In a statement published on 7 March 2025, the PDA said delaying a vote “would allow more time for this proposal to be properly reconsidered and amended where necessary”.
“The PDA believes that it is much better to delay this matter and get it right than to hastily rush into it and get it wrong,” it added.
The RPS is due to open a special resolution vote on its proposals on 13 March 2025.
The statement was published alongside results from a survey of PDA members and non-members carried out from 18–25 February 2025 on the royal college proposals, to which 2,155 responses were received.

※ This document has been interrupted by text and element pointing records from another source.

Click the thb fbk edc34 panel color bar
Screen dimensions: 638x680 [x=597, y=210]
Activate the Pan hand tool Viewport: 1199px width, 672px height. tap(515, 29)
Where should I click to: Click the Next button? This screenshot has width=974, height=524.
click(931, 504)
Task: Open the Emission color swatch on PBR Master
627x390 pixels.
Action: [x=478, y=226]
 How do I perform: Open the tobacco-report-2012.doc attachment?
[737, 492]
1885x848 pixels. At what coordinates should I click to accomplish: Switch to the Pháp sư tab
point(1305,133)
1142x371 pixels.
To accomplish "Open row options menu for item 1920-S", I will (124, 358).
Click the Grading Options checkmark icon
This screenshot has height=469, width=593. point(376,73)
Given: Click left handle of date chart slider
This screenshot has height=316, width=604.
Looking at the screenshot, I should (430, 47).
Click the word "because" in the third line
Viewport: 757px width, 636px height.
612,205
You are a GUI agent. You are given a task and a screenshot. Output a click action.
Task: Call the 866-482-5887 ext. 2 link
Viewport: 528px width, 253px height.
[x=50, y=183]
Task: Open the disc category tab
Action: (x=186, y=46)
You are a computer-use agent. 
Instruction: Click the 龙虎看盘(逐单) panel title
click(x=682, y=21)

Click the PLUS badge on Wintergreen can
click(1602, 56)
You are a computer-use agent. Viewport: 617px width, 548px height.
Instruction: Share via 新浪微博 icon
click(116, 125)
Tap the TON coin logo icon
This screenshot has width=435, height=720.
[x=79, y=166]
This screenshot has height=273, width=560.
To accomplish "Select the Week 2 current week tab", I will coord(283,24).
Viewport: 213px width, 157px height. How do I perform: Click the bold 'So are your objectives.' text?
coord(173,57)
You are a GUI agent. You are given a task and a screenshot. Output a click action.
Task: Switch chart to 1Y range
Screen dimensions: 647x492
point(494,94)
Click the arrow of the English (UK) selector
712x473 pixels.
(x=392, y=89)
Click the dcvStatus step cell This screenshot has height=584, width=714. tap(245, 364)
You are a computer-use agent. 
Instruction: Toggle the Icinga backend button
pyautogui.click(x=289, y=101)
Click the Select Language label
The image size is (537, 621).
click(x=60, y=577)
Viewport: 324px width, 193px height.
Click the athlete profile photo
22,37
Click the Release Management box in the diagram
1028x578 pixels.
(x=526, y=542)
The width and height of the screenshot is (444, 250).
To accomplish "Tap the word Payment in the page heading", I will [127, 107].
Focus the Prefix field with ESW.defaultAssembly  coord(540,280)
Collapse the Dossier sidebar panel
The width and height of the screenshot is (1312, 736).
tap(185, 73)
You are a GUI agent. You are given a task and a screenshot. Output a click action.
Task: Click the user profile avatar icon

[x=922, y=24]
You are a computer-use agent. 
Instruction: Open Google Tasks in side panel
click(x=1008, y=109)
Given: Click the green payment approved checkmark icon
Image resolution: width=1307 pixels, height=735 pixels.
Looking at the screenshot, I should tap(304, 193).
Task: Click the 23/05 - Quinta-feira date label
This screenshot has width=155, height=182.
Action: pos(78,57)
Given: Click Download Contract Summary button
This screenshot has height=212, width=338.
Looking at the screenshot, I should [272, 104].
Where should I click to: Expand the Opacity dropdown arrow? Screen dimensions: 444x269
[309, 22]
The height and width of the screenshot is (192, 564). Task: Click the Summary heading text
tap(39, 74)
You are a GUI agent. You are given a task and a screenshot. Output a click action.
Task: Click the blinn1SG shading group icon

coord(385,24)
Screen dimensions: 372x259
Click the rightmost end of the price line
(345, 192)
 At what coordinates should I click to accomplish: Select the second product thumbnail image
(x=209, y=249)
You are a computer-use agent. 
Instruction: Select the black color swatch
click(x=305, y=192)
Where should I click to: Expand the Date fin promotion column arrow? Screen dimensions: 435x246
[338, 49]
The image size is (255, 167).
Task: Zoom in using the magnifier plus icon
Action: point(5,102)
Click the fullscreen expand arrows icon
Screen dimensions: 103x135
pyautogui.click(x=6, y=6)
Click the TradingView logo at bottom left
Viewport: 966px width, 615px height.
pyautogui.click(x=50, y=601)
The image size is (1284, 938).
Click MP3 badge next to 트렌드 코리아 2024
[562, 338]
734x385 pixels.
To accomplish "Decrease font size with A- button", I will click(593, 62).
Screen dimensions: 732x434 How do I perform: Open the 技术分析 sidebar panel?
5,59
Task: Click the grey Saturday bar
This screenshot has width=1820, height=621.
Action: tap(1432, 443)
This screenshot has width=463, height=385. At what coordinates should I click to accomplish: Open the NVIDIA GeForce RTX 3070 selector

Two-thirds of the survey respondents (67%) said they either did not feel very well informed, or not at all informed, about the RPS proposals.
The results also revealed that “around 28%” were “supportive” of the proposals, with “over 16%” saying they were “unsupportive” and “over 55%” taking a neutral position.
Just under half of respondents to the survey (44%) said they were current RPS members, of whom 55% said they would remain a member if the society did move to become a royal college.
A small proportion (6%) said they would not remain a member of the Society, while 39% said they were “unsure”.
Just under one-third of respondents (30%) thought the RPS becoming a royal college would benefit the profession. A smaller proportion (16%) thought it would not benefit the profession, while 54% said they were ”unsure”.
The RPS said it was “disappointed” by the PDA’s position.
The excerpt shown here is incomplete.